Il est probable dans cette hypothèse que la Chambre des Représentants, aujourd’hui républicaine – 242 sortants sur 435 sièges - dont l’équilibre des forces ne devrait pas varier significativement selon la quasi-totalité des instituts de sondages, choisirait Mitt Romney comme Président. On voit mal, en l’absence d’un raz de marée, pour l’heure totalement improbable, comment les Démocrates pourraient inverser un rapport de force qui leur est défavorable. Au mieux pourraient-ils gagner 10 sièges alors que ce sont 25 qui leur sont nécessaires pour reprendre la majorité.

Dans le même temps le Sénat aurait, selon la Constitution, à désigner le Vice-Président. Le démocrate Joe Biden, serait probablement reconduit dans ses fonctions. Son parti devrait conserver la majorité, puisque seul un tiers des Sénateurs vient à renouvellement, précisément 33 sur 100. Le rapport de force actuel, 53 Démocrates pour 47 Républicains ne devrait pas ou peu être modifié.

On voit bien, quel que soit le vainqueur, que l’appareil politique américain est au bord d’un blocage dramatique.
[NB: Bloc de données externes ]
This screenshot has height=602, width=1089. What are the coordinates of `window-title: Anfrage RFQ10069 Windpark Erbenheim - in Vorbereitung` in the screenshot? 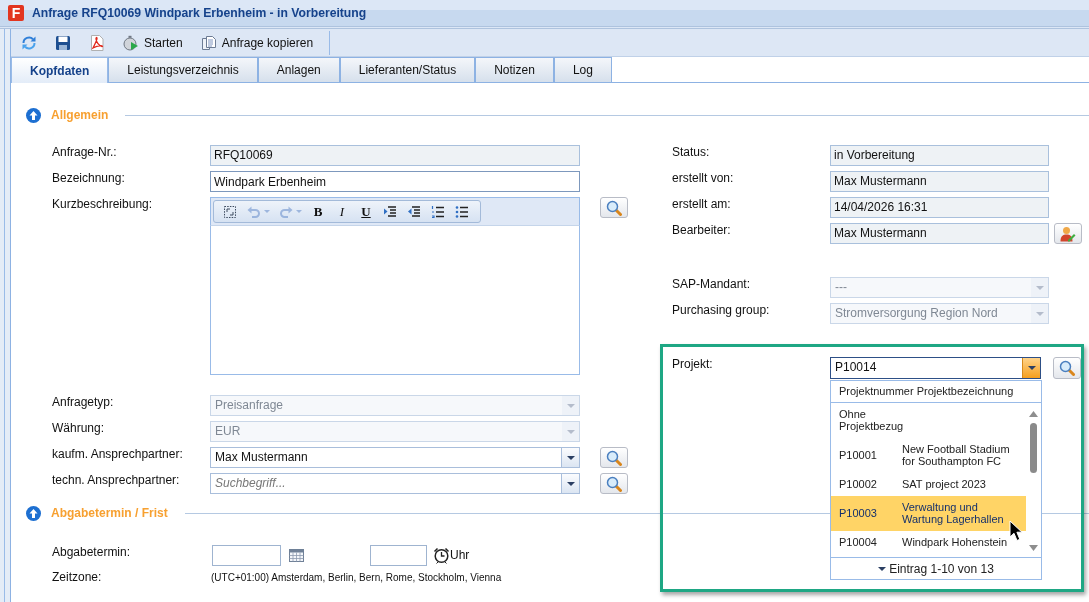 It's located at (200, 13).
Les pouvoirs exécutif et législatif devraient continuer de cohabiter dans des conditions hostiles aux exigences des temps particulièrement difficiles que nous connaissons. Au cours de la législature qui vient de s’achever 61 propositions de loi ont été adoptées sur les… 3 944 déposées.

Notre cohabitation, tant décriée par certains constitutionnalistes, a des vertus que le système américain ne connaît pas.

Désigné le 17 décembre prochain, installé le 20 janvier 2013, le nouveau Président pourrait bien disposer d’une marge de manœuvre historiquement étroite pour tenter d’endiguer la dette américaine de 16 000 milliards de dollars alors qu’en Europe la Grande récession se précise, comme en atteste le franchissement du seuil des 25% de chômeurs en Espagne ( 52% chez les 1-24 ans).

Mais aussi faire face aux périls d’une situation dans le Golfe arabo-persique, où l’Iran vient de célébrer bruyamment le 33ème anniversaire de la prise de l’Ambassade des Etats-Unis par les étudiants islamistes, qui occupera le devant de la scène dès ces élections passées, autant dire demain.

Espérons que ce sombre scénario ne dure pas plus longtemps qu’une nuit… américaine.

© Bartolomeu, novembre 2012. Les opinions exprimées dans cet article n’engagent que leur auteur.